Artur Fuss (links) und Jan Brunnenkamp sind für den Narrenschopf 4.0 verantwortlich. Foto: Strohmeier Foto: Schwarzwälder-Bote

Fastnacht: Im Narrenschopf beginnen die Arbeiten für das Museum 4.0

Im Narrenschopf sollen mit dem Projekt Museum 4.0 neue, jüngere Zielgruppen erschlossen werden. Dazu will man virtuelle Welten erschaffen und die Kuppel drei als Projektfläche nutzen, ähnlich wie in einem Planetarium.

Bad Dürrheim. Jan Brunnenkamp und Artur Fuss sind seit zwei Wochen beim Museum Narrenschopf beschäftigt. In 18 Monaten müssen sie und die Verantwortlichen dem Koordinator, die Stiftung Preußischer Kulturbesitz, den ersten Zwischenbericht abliefern. Man sei aber daran interessiert, dies frühestmöglich zu machen, so Projektbetreuer Ullrich Dittler. Er ist Professor für Digitale Medien an der Hochschule Furtwangen. Wie berichtet, erhalten die Bad Dürrheim 925 000 Euro für das Projekt. Insgesamt fließen 15 Millionen Euro an die unterschiedlichsten Museen, das Geld kommt vom Beauftragten der Bundesregierung für Kultur und Medien.

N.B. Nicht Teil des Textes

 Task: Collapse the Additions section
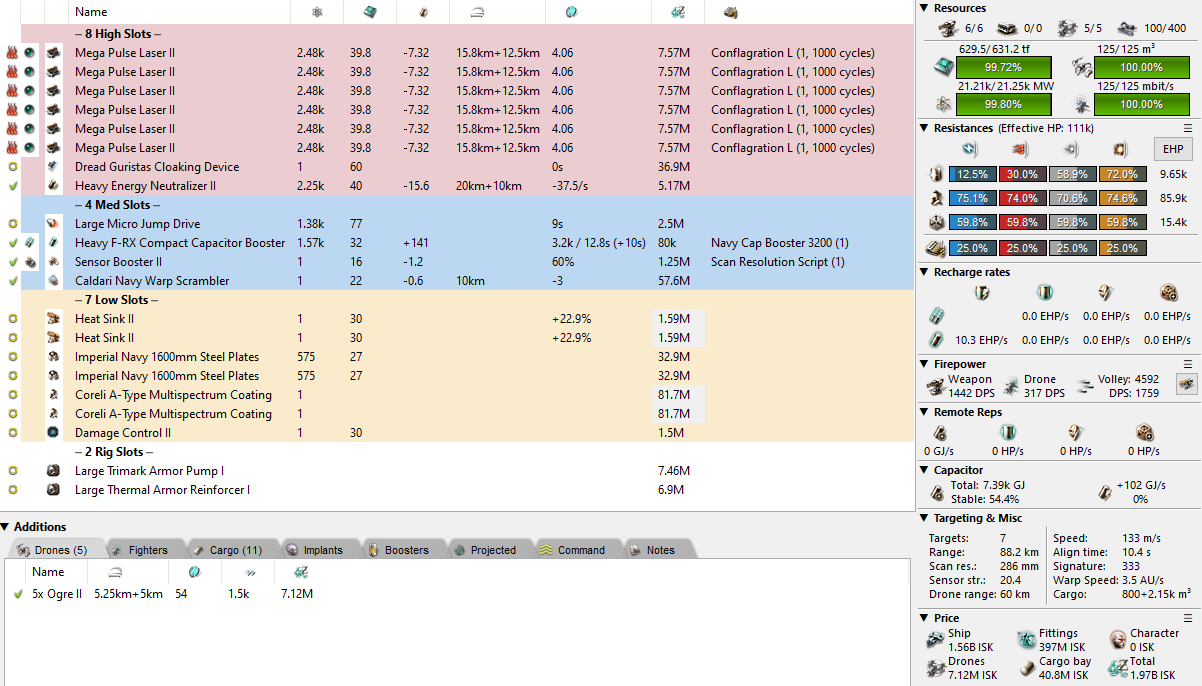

Bei den Fastnachtsmuseen arbeitet der Narrenschopf mit den Kollegen von Schloss Langenstein zusammen. Insgesamt werden vier Module entwickelt, jeweils zwei von jedem. Ziel ist es, dass die entwickelten Lösungen später von anderen Museen in angepasster Form übernommen werden können. Aus diesem Grund müssen die Projektverantwortlichen auf Standards zurückgreifen, beispielsweise im Bereich Virtual Reality.

Drei Jahre haben Jan Brunnenkamp, Artur Fuss und Ullrich Dittler Zeit, das Projekt umzusetzen. Bis es soweit ist, haben alle noch viel Arbeit vor sich.

Für das Fasnacht-3-D-Erlebnis müssen Brunnenkamp und Fuss an den kommenden närrischen Tagen 2018 Umzüge der Vereinigung schwäbisch-alemannischer Narrenzünfte neu filmen, denn auf die herkömmlichen Mitschnitte können sie nicht zurückgreifen – und für diese Aufnahmen gibt es nur eine Chance. Es gäbe zusätzlich auch die Möglichkeit, auf das Bildarchiv des SWR zurückzugreifen, so VSAN-Präsident Roland Wehrle.

Die Auswahl der Inhalte wird man zusammen mit Werner Mezger vornehmen. Als 3-D-Erlebnis soll dies dann in der dritten Kuppel gezeigt werden, nach dem Vorbild eines Planetariums. Hier muss noch eine Lösung für die Projektionsfläche gefunden werden, da es auf der offenen Holzkonstruktion nicht möglich ist. Roland Wehrle und Museumsleiterin Kathleen Mönicke zeigten sich diesbezüglich zuversichtlich. Ebenso muss nach passenden Softwarelösungen recherchiert werden.

Zusätzlich will man innerhalb des Projekts auch die Social-Media-Kanäle bedienen. Hier erhofft man sich Impulse von den jüngeren Narren, die über diese Medien Rückmeldung geben sollen, warum sie bei der Fasnacht dabei sind. Wehrle setzt dabei auch auf das Jugendforum innerhalb der Vereinigung. Insgesamt sollen die Besucher ihre Erlebnisse an der Fasnacht immer wieder einbringen, man will mit ihnen in Dialog treten. Durch diese neue Technik und den ständigen Austausch hofft man, neue Zielgruppen zu erschließen, um auch mehr Geld in die Kasse zu bringen.